Search code examples
pythonpandashdf5

Will Pandas auto sort new data appended to a dataframe (in hdf5 format)


For example, I got a df1, index from 20200101 to 20210101, dtype is DateTime, and I already save this df to h5 (format is table). Then I got a new df2, index from 20200101 to 20200201, which is in the middle of the index of df1. If I append df2 to this h5, will it auto sort index?


Solution

  • It's easy enough to write an example to demonstrate the behavior and the solution.

    Code below creates 2 dataframes of odd and even numbers and writes them to an HDF5 file in Table format as key='test_data'. (Table format required to append data.) When you run that, you will see that the odd numbers are first, followed by the even numbers (NOT auto-sorted).

    col2 = [ x for x in range(1,53,2)]
    col3 = [ float(x) for x in range(1,53,2)]
    
    df1 = pd.DataFrame({'col_int': col2, 'col_float': col3})
    df1.to_hdf('SO_70731279.h5',key='test_data',mode='w', format='table',
               data_columns=True)
    
    col2 = [ x for x in range(2,54,2)]
    col3 = [ float(x) for x in range(2,54,2)]
    
    df2 = pd.DataFrame({'col_int': col2, 'col_float': col3})
    df2.to_hdf('SO_70731279.h5',key='test_data',mode='a', format='table',
               data_columns=True, append=True)
    

    This code reads the data from key='test_data' to df3, sorts the dataframe in-place, then writes to the HDF5 file with key='sorted_data'. Run this and you will see this data in the HDF5 file is in ascending order.

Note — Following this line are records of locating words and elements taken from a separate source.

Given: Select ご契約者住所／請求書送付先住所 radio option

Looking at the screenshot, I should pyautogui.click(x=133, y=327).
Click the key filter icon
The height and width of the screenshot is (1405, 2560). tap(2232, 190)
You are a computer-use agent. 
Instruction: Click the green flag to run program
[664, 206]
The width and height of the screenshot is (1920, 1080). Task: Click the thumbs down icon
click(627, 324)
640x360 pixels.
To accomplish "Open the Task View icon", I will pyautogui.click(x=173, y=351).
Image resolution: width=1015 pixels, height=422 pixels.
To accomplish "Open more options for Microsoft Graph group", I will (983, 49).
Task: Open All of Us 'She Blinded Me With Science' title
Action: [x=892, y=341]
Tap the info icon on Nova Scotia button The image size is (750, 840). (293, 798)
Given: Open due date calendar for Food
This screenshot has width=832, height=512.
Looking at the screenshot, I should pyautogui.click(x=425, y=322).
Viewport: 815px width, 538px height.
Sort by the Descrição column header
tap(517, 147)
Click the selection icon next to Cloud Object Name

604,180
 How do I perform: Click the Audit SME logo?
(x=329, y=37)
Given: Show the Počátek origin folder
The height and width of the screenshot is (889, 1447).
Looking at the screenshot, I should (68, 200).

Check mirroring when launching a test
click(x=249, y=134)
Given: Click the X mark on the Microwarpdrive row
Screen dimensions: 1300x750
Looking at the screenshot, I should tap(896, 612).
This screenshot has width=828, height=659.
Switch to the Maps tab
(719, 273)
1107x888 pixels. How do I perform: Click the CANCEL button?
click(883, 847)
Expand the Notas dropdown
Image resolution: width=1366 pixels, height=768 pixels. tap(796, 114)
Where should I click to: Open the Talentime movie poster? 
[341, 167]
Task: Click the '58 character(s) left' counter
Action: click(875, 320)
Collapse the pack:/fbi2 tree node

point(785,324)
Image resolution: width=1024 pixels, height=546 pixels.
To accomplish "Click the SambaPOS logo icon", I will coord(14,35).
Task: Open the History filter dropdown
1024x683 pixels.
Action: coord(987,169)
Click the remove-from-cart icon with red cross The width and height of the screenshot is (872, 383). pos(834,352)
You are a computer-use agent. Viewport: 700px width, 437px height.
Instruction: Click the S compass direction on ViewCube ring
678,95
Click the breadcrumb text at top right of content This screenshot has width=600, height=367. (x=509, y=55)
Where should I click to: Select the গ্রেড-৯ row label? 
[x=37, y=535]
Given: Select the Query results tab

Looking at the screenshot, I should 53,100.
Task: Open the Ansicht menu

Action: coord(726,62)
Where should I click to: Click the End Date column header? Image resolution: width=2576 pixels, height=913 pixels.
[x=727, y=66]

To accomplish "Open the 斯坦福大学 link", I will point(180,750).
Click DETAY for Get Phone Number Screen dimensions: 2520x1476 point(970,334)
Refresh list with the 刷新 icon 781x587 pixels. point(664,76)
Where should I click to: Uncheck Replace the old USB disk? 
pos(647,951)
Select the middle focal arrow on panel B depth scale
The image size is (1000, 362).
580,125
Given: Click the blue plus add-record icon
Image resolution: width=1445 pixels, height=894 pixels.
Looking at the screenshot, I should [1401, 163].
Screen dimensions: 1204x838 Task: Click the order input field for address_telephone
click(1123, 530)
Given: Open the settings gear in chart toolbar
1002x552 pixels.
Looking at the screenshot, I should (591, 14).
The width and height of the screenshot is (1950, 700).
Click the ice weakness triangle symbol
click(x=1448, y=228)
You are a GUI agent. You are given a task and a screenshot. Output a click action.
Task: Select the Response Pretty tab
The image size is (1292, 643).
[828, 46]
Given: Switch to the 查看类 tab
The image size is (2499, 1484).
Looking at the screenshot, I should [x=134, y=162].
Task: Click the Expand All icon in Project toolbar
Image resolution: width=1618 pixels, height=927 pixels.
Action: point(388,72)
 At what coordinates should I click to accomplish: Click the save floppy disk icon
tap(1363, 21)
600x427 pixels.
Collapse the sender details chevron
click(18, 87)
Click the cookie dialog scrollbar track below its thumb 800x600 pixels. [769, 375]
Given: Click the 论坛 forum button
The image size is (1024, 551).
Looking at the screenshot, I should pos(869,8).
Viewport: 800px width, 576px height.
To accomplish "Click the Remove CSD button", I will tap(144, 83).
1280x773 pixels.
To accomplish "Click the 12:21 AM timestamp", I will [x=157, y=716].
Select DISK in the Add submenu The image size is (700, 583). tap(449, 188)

    df3 = pd.read_hdf('SO_70731279.h5',key='test_data',columns=['col_int','col_float'])
    df3.sort_values('col_int',inplace=True,ignore_index=True)
    df3.to_hdf('SO_70731279.h5',key='sorted_data',mode='a', format='table',
               data_columns=True)
    

    If you want to REPLACE the data in key='test_data', you have to write df3 to the key and not include append=True. This will overwrite the key.

    df3.to_hdf('SO_70731279.h5',key='test_data',mode='a', format='table',
               data_columns=True)  ## Note append=True is missing on this call
    

    This solution will solve your problem. However, computational efficiency with very large dataframes is unknown. You should test with your data before implementing. Good luck.